Quantum Institute Seminar: Urbasi Sinha

Abstract:

The first experiment describes a precision test for Born rule for probabilities in quantum mechanics. The quadratic nature of the Born probability expression entails that interference occurs in pairs of paths. We tested the correctness of Born rule by testing for the presence or
absence of genuine three-path interference using single photons and a triple slit aperture. The consequences of a detection of even a small three-way interference in the quantum mechanical null prediction are tremendous. A non-zero result would mean that quantum mechanics is only approximate; in the same way that the double slit experiment proves that classical physics is only an approximation to the true law of nature. This would give us an important hint on how to generalize quantum mechanics and open a new window to the world.
In this talk, I will show results that bound the possible violation of Born’s rule and multi-path interference in quantum mechanics and will point out ways to obtain a tighter experimental bound.[1,2,3,4]
Next I will describe the usage of the triple slit system to demonstrate a stable Young-type photonic qutrit. We have used our qutrit system to perform the first ever experimental verification of the Aharon-Vaidman quantum game which exemplifies the advantage of using
simple quantum systems to outperform classical strategies. [5]

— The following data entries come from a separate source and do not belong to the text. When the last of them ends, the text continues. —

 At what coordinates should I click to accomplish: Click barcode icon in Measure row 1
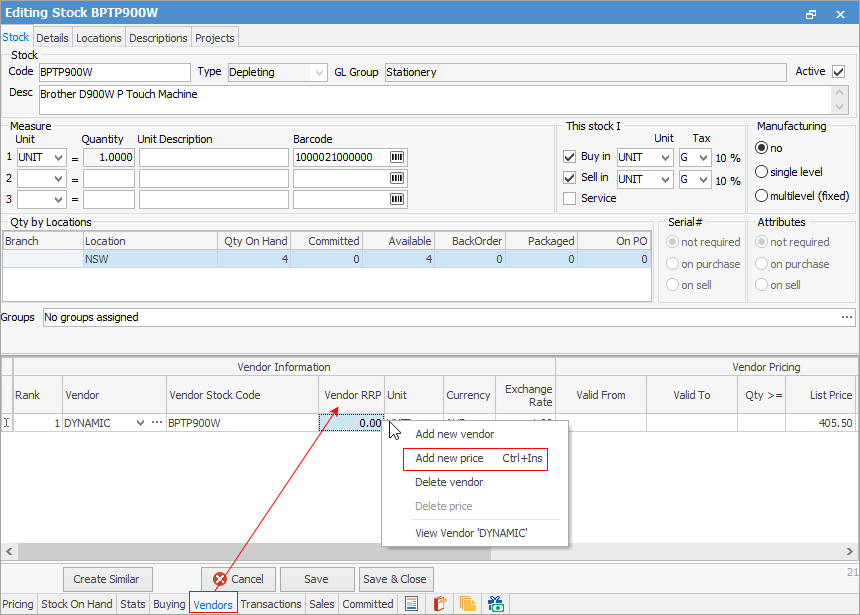[x=397, y=158]
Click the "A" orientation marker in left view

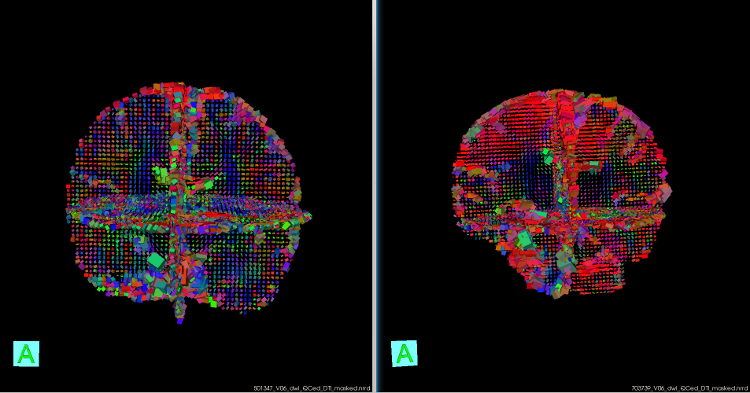click(x=26, y=354)
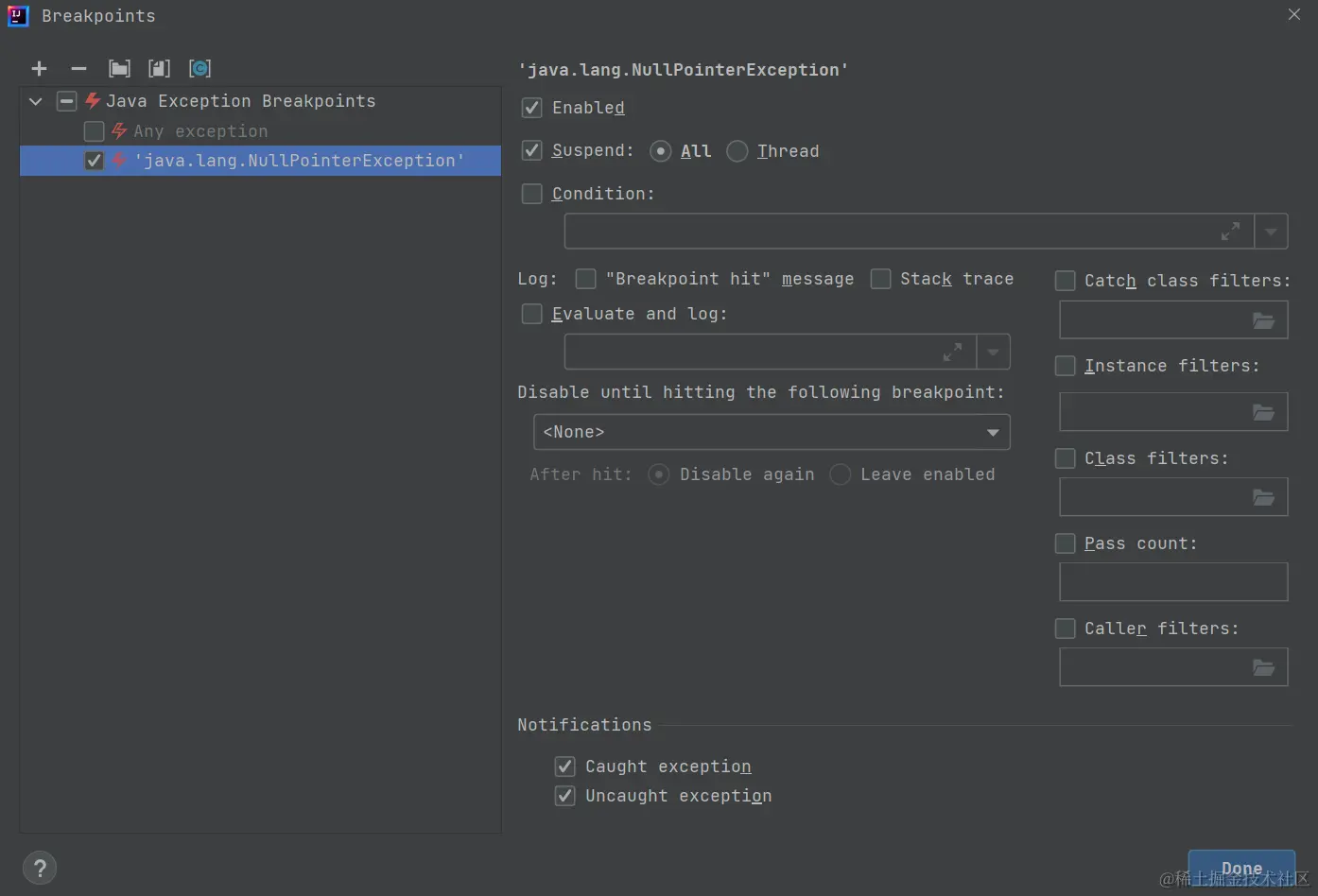Click the Group by package icon

click(119, 68)
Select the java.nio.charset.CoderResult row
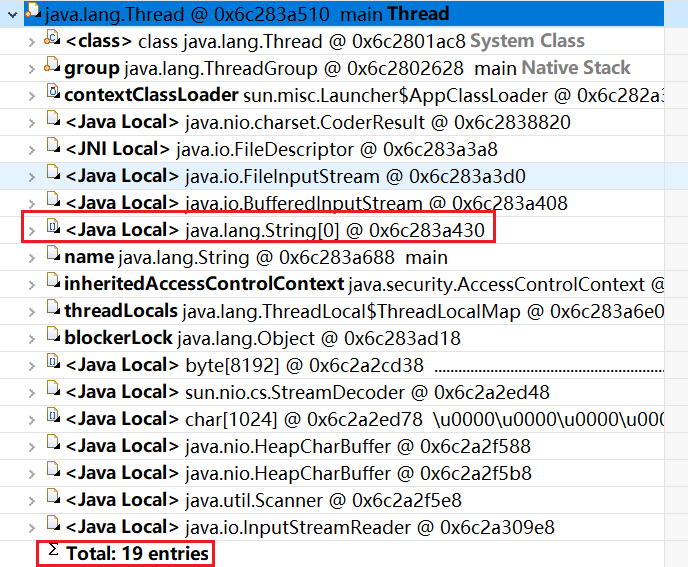Screen dimensions: 688x567 [332, 122]
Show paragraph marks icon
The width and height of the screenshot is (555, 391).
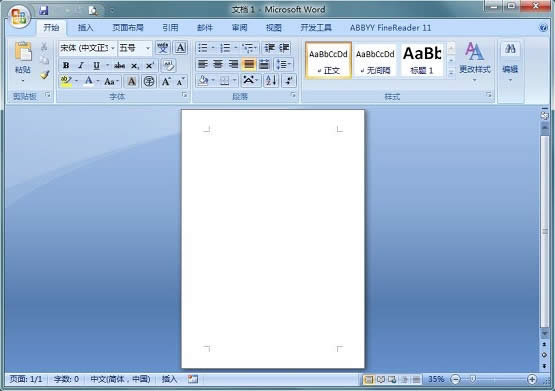click(x=289, y=81)
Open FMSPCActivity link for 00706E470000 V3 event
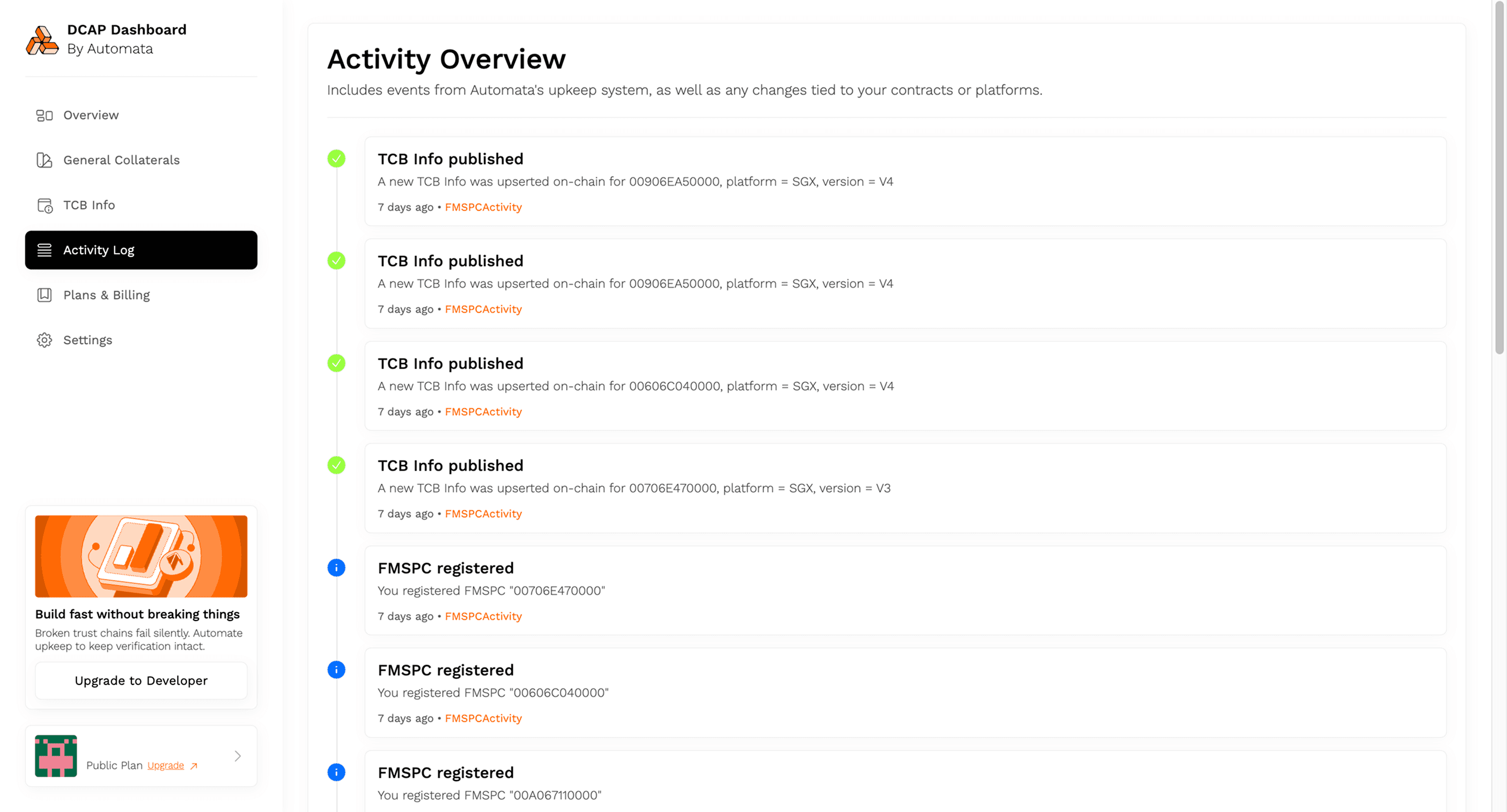This screenshot has width=1507, height=812. pyautogui.click(x=483, y=514)
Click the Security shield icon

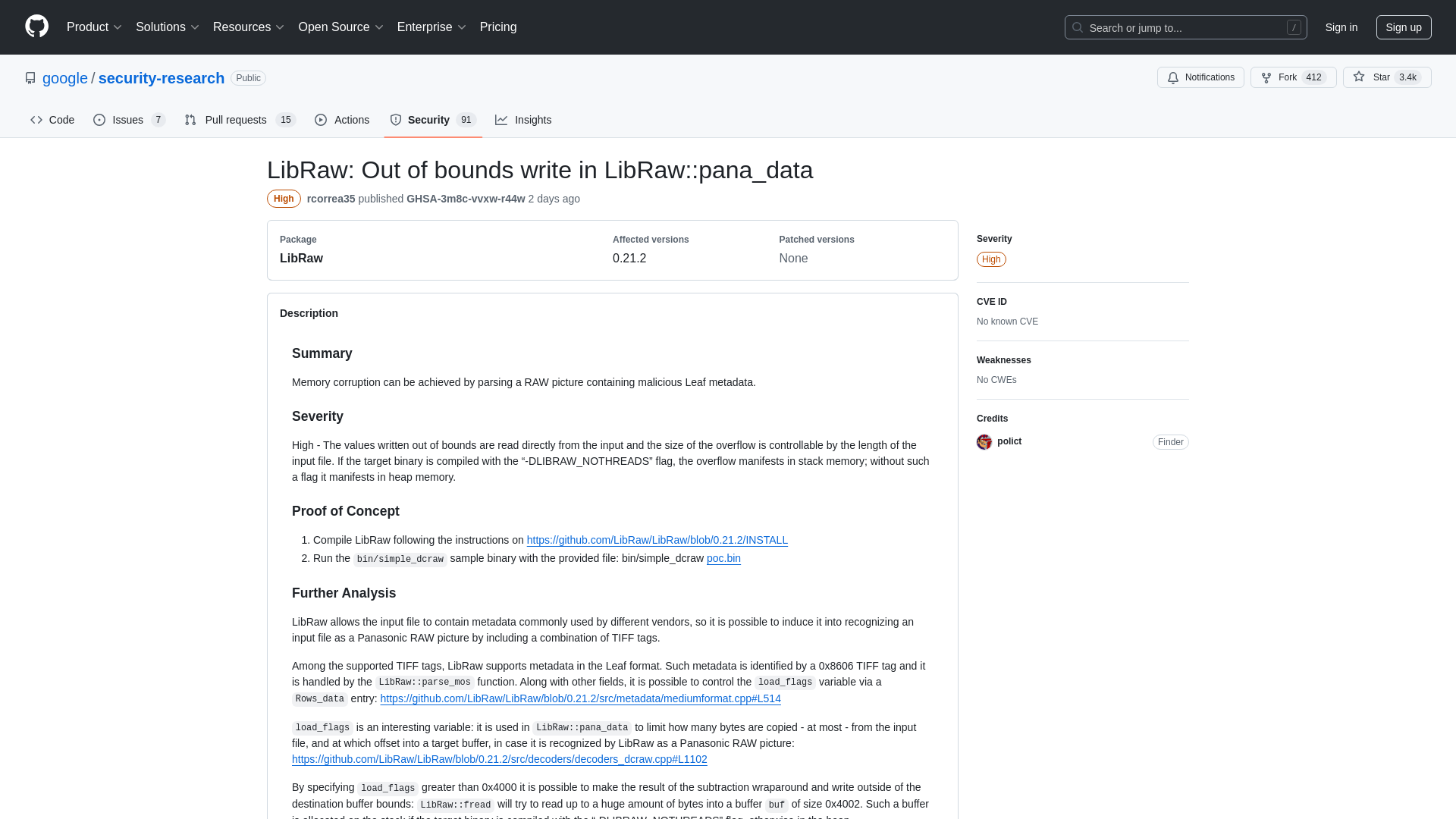tap(396, 120)
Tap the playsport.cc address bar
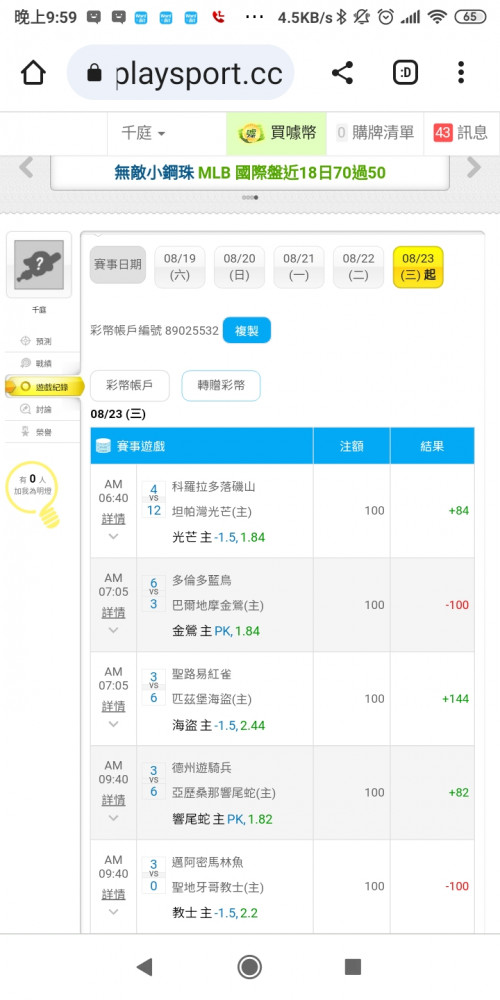Viewport: 500px width, 1000px height. (x=180, y=73)
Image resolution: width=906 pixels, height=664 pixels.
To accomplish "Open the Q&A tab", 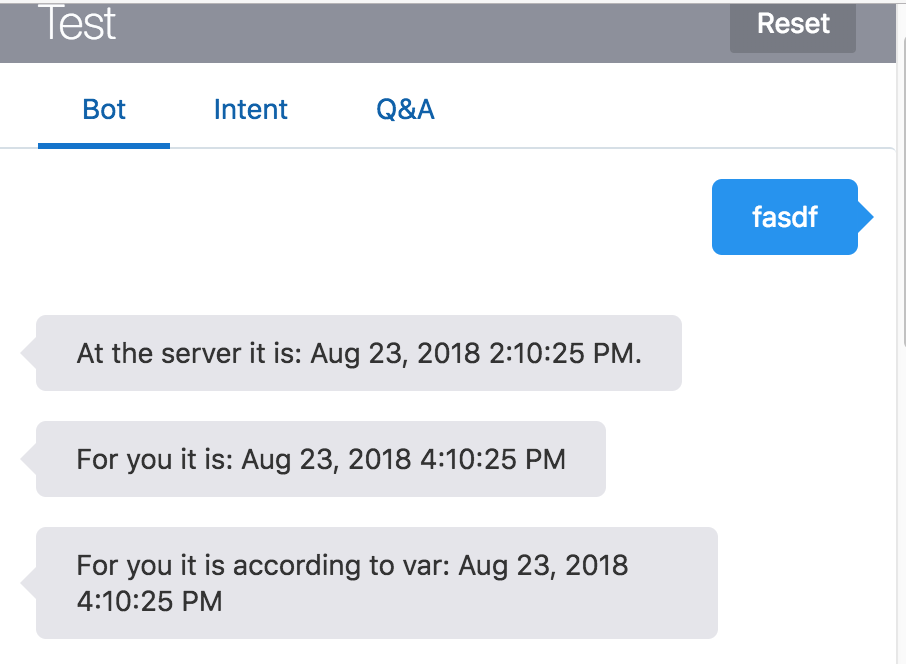I will [404, 109].
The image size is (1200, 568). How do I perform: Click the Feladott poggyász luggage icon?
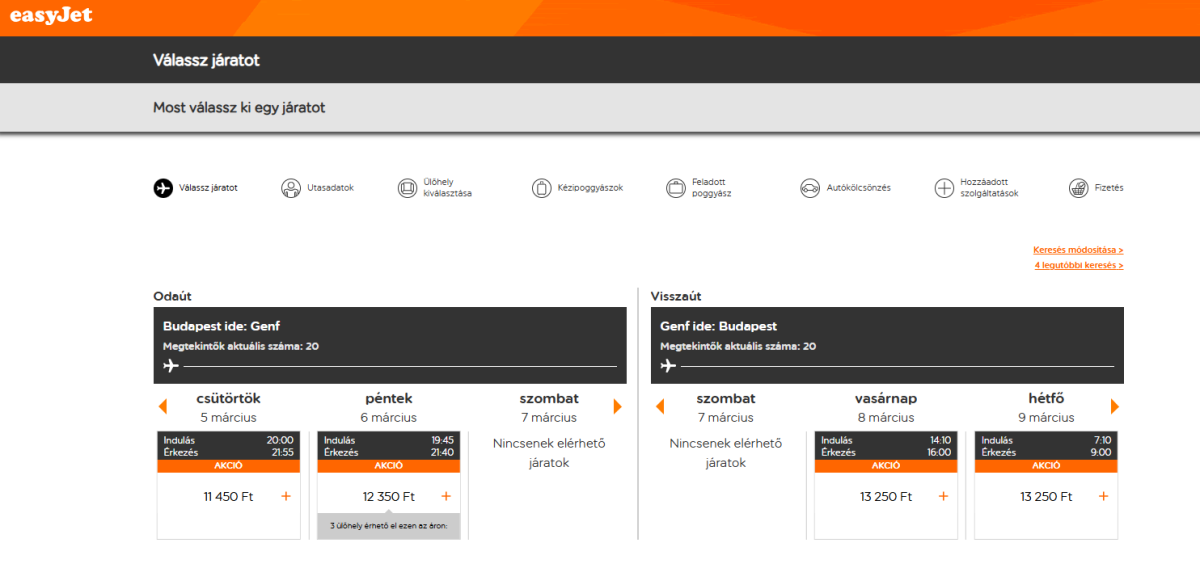click(x=676, y=188)
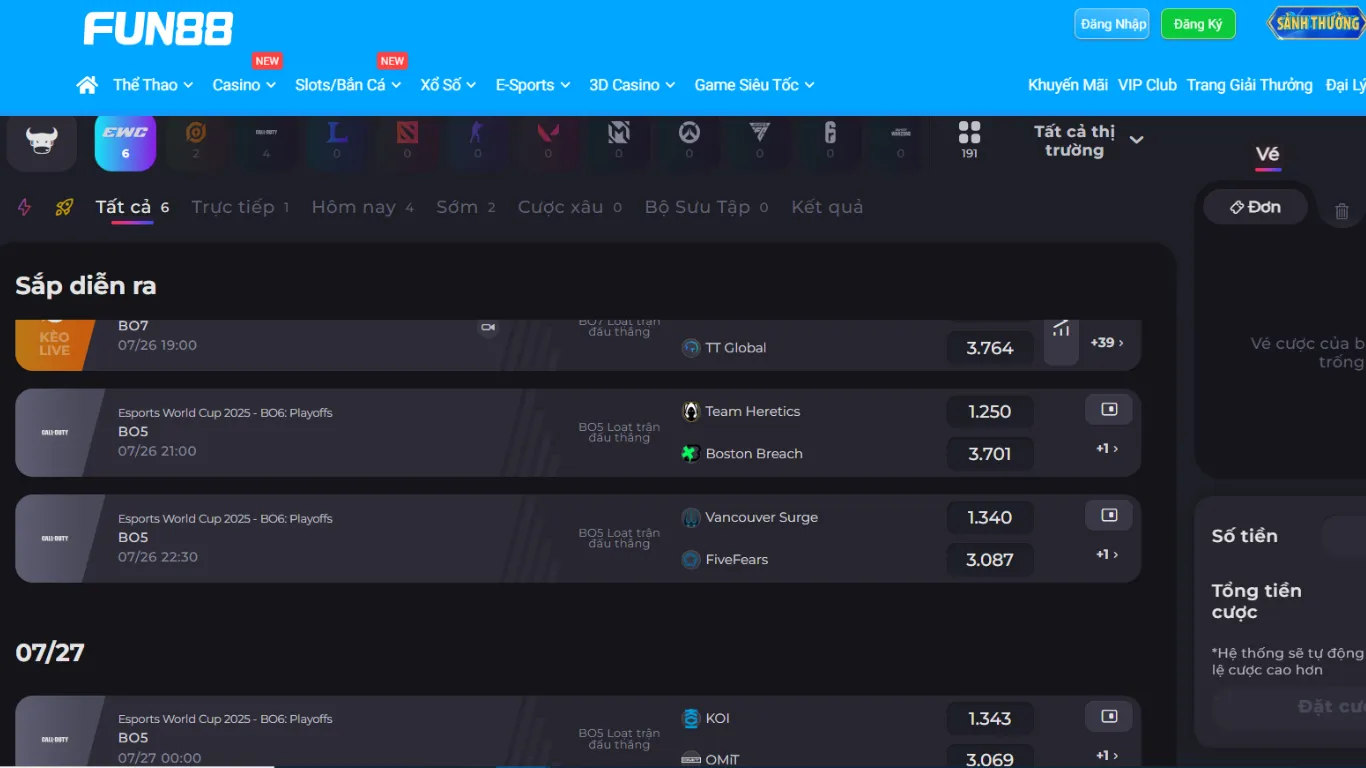
Task: Open the all-games grid icon showing 191
Action: [969, 141]
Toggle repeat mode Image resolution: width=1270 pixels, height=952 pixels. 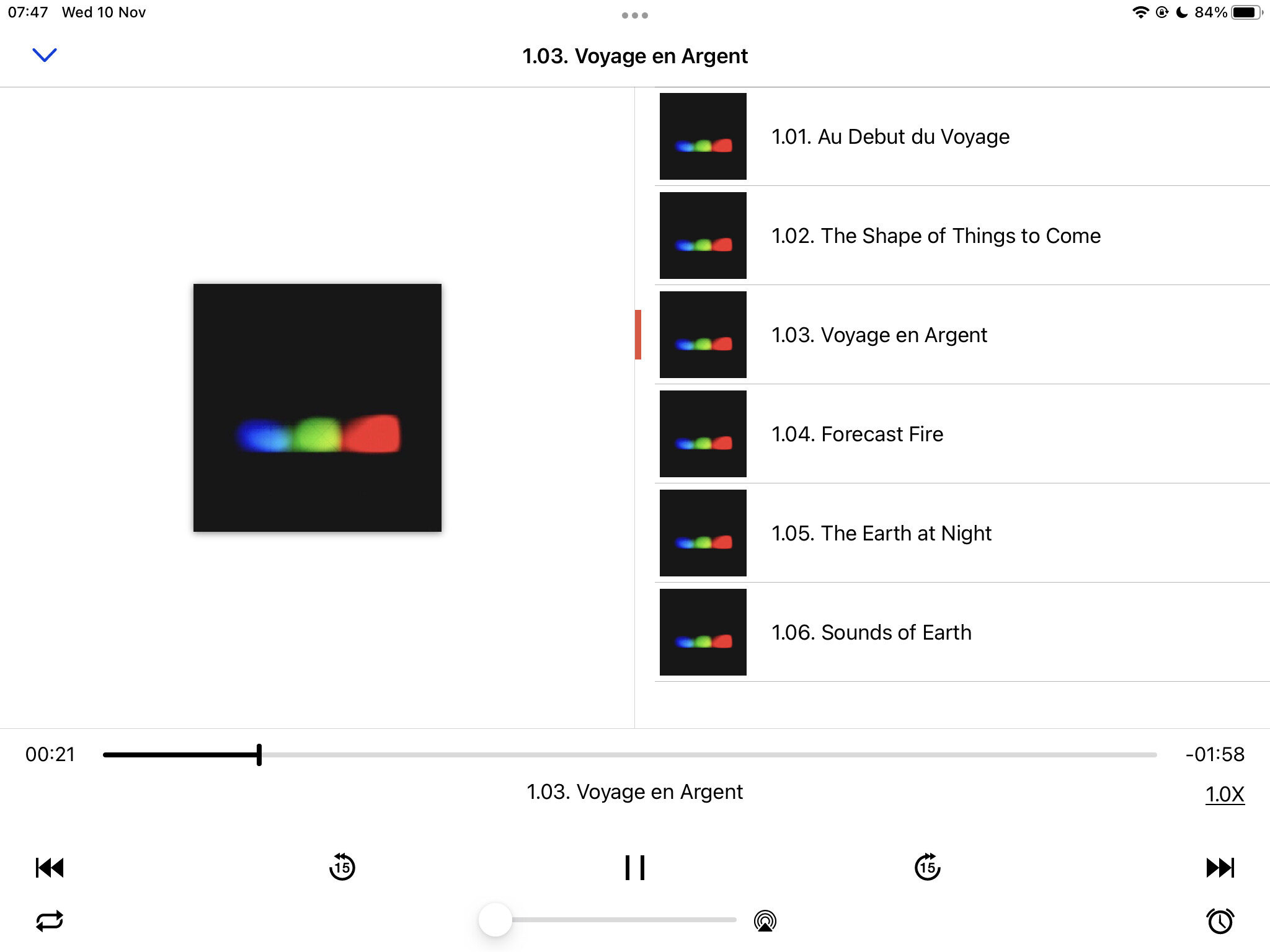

1. Ruling out Multi-Order Interference in Quantum Mechanics, U.Sinha et al. Science 329 418- 421, 2010.

2. Born Rules, U.Sinha, in 75 Years of Quantum Entanglement: Foundation and Information Theoretic Applications, AIP Conference Proceedings, Vol.1384, pp 254-261, New York, 2011.

3. A Triple slit test for Quantum Mechanics, U.Sinha et al. Physics in Canada, 66 No.2, April- June 2010.

4. Testing Born’s rule in Quantum mechanics with a triple slit experiment, U.Sinha et al. arXiv: 0811.2068. in Foundations of Probability and Physics-5, AIP Conference Proceedings, Vol. 1101, pp. 200-207, New-York, 2009.

5. Playing the Aharon Vaidman Quantum Game using a Young type photonic qutrit, P.Kolenderski et al. arXiv:1107.5828, 2011.